2011 : une année à risque pour l’automobile française

La chronique de Bernard Jullien, directeur du Gerpisa, réseau international de recherche sur l’industrie automobile et conseiller scientifique de la Chaire de Management des Réseaux du Groupe Essca.

L’année 2011 apparaît dans l’automobile comme en politique comme étant un peu en suspens.

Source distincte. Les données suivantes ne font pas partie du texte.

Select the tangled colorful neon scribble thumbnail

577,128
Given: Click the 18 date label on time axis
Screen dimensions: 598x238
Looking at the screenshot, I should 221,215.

Les constructeurs et les importateurs vont devoir jouer "sans filets" sur un marché français qui, en raison des primes à la casse, a anticipé en 2009 et 2010 une partie des achats de renouvellement qui seraient normalement intervenus cette année. Bercy s’inquiète déjà des conséquences qu’un reflux de la production en France aurait pour les équipementiers et sous-traitants. PSA et Renault insistent en mobilisant la comparaison France-Allemagne pour que soient tirées les conséquences des Etats Généraux de l’Industrie et que l’on examine sérieusement l’hypothèse d’un financement d’une part significative des dépenses de santé ou de retraites par la TVA sociale et mettent en balance leurs choix d’implantation des modèles à lancer dans la période à venir. Renault qui a lié son sort et celui de Flins à celui des véhicules tout électrique a entamé un compte à rebours avant le lancement commercial du modèle phare de sa gamme électrique que sera la Zoé, annoncée pour mi-2012.

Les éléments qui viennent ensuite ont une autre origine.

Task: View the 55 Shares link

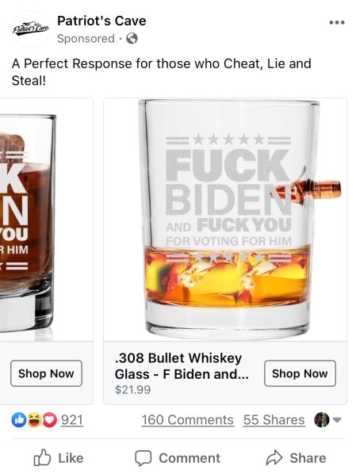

En bref, 2011 s’annonce un peu comme 2010 en France. On va naviguer entre deux eaux : celles de crise et celles d’un retour à la normale ; celles du véhicule personnel polyvalent à moteur thermique et celles des nouvelles mobilités associées aux nouvelles motorisations. Comme 2010, 2011 ne suffira pas à trancher l’ensemble des interrogations qui planaient il y a un an et planent encore sur le devenir de l’automobile française, comme marché et comme activité industrielle.

Une chose est différente toutefois : c’est la bonne santé financière des groupes automobiles français, qu’ils soient constructeurs ou équipementiers. Elle contraste avec la situation qui était la leur il y a un an lorsqu’ils avaient à tirer le bilan de 2009, leur annus horribilis. Elle est partiellement liée à la bonne tenue de leurs ventes en France et en Europe. Elle doit aussi beaucoup à leurs capacités à profiter de la croissance mondiale de l’activité du secteur qui est - et sera durablement – associée à la croissance des grands émergents. Il en résulte une baisse de la part de la production domestique des constructeurs par rapport à leurs productions mondiales qui ne s’interprète pas comme celle que l’on avait constatée dans la seconde moitié de la décennie qui s’achève comme un mouvement de délocalisation correspondant à une quête de réduction des coûts mais bien comme une présence accrue sur les marchés des BRIC.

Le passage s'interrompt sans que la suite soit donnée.